Uncertainty is still swirling.
"I am concerned they don't have a vaccination for 12 and under - my kids are 12 and under," says parent Alyissa Flores.
Ten percent of students, with parents approval, will be tested for COVID twice a month. The city's COVID plan aims to prevent schools from bouncing between open and closed, but Chancellor Meisha Ross Porter acknowledged on 'Up Close' that it is possible.
"We learned a lot in the pandemic, and so if we need to pivot to remote, we will," she said.
The city believes the vaccine is the best shot to keep schools open.
As of Monday, 60 percent of students ages 12-17 had been vaccinated. It is not mandatory yet, but Governor Hochul is pushing to change that.
"I'm trying to find a way to make this a requirement, but that's an authority I don't have. But I'm going to find a way to get this done.

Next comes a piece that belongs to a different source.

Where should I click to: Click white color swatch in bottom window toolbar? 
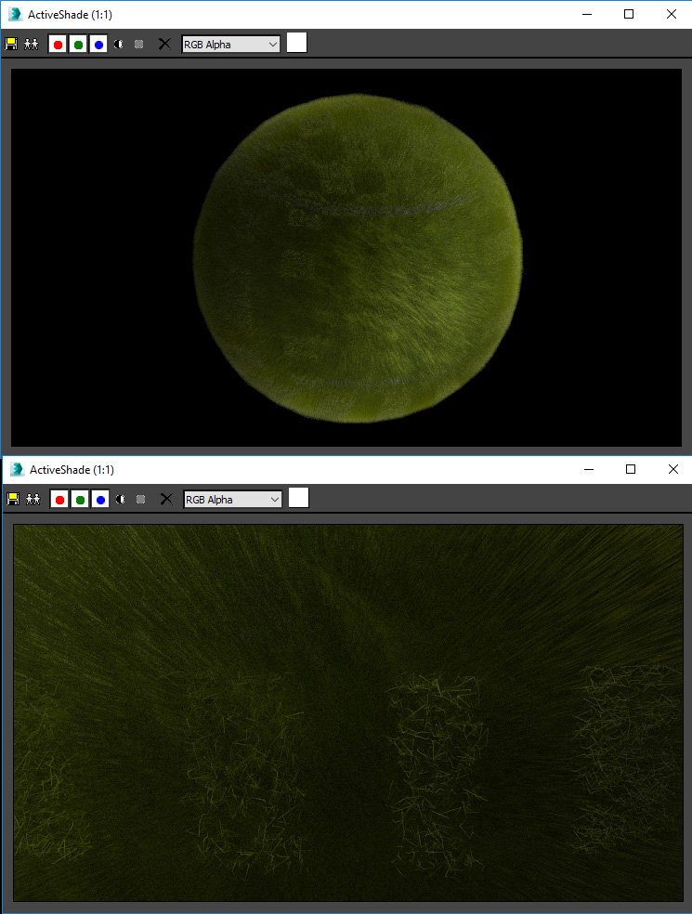(298, 498)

I think that's the best way, is to have everyone vaccinated," Hochul said.
7-year-old Theo and his twin sister, Petra are two of the four thousand kids participating in Moderna's vaccine trial for children ages 6-11.
Their mom, Jessica Waverka, is still concerned about sending them back to class in Brooklyn.
"We don't have a plan that is clear and isn't specific enough to carry us through the delta variant and other variants that will happen," Waverka said.
New York City public school teachers have until September 27 to get their first dose of the vaccine.
On Friday, the CDC revealed how easily COVID can spread in class. An unvaccinated teacher triggered an outbreak in California, infecting 80 percent of the students in the first two rows closest to the teacher's desk, after the teacher took off their mask to read to the kids.
The school year begins Monday, September 13.
The full details on the new guidelines, can be found in a handbook distributed by the City.